Dino Valle

Covid: l’Italia fa le cose per bene, anche il vaccino

Risultati più che promettenti che giustificano un ulteriore sviluppo del vaccino”. Così Franco Locatelli, presidente del Consiglio Superiore di Sanità e componente del Cts, in conferenza all’ospedale Spallanzani per presentare i risultati della fase 1 del vaccino italiano Reithera in vista della fase 2. L’iter per il vaccino GRAd-COV2, sviluppato dall’azienda biotech di Castel Romano Reithera in collaborazione con l’Istituto Lazzaro Spallanzani di Roma, procede senza intoppi e, secondo le previsioni dell’azienda, potrebbe essere pronto già a partire da quest’estate. “L’immunità diffusa è l’unico modo per uscire dalla situazione pandemica, l’Italia è in grado in maniera competitiva di giocarsi partite importanti sulla capacità di generare tecnologia biomedica sofisticata“, aggiunge Locatelli.

Con il vaccino Reithera “l’Italia prova a dipendere il meno possibile degli altri, da una parte proviamo a raggiungere l’indipendenza sui vaccini e dall’altra lasciamo a chi verrà dopo una capacità di ricerca che prima il Paese non aveva”, così il commissario per l’emergenza, Domenico Arcuri.

Possiamo mirare a una produzione di 100 milioni di dosi l’anno, il vaccino è stabile a una temperatura tra i 2 e gli 8 gradi”, annuncia Antonella Folgori, presidente dell’azienda farmaceutica.

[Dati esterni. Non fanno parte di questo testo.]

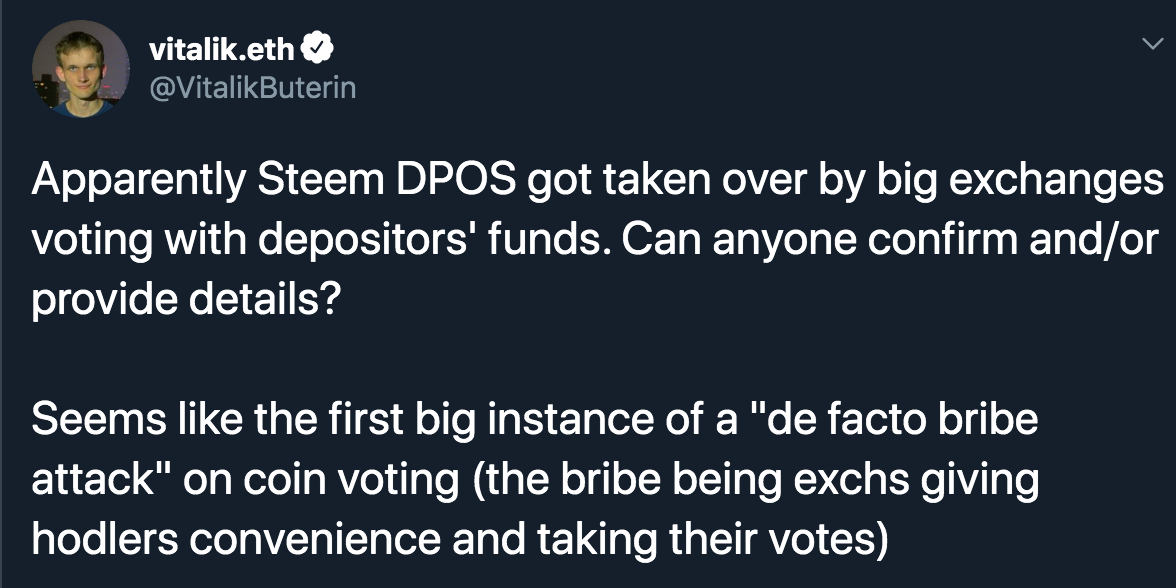Click the verified checkmark badge
1176x588 pixels.
(317, 50)
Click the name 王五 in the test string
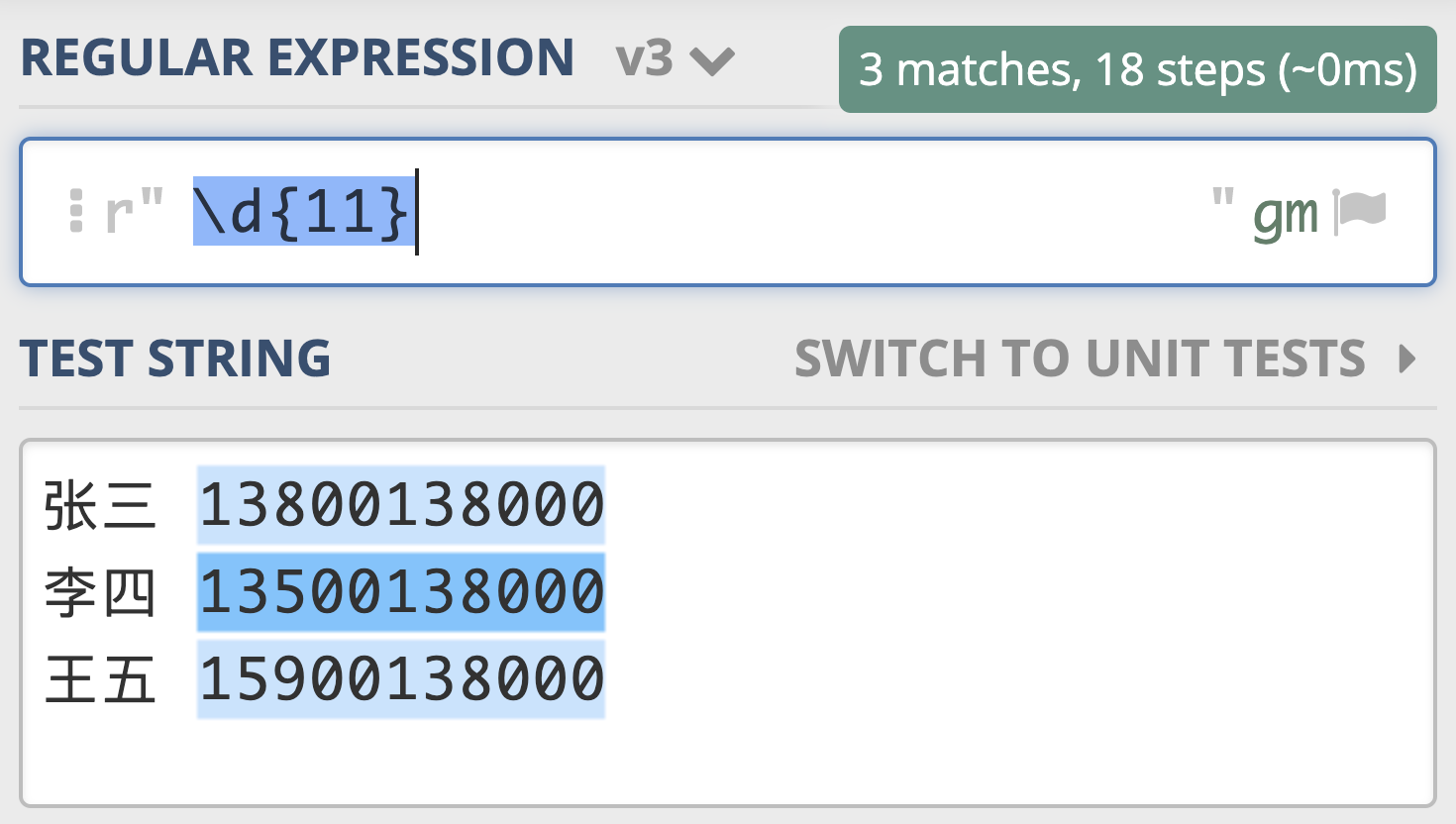 click(x=100, y=679)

Per il vaccino Reithera sono state “arruolate 100 persone, 45 delle quali sono state vaccinate. Non ci sono stati eventi avversi nei primi 28 giorni, gli effetti indesiderati sono scomparsi in brevissimo tempo. La produzione di anticorpi è uguale a quella dei convalescenti, il picco di produzione a 4 settimane rimane stabile. E’ importante perché si tratta di un vaccino monodose – rivela Giuseppe Ippolito, direttore scientifico dello Spallanzani – Il vaccino Reithera si è dimostrato sicuro in una prima fase, induce la produzione di anticorpi neutralizzanti. Con una singola dose abbiamo ottenuto risultati in linea con i vaccini Pfizer e Moderna”.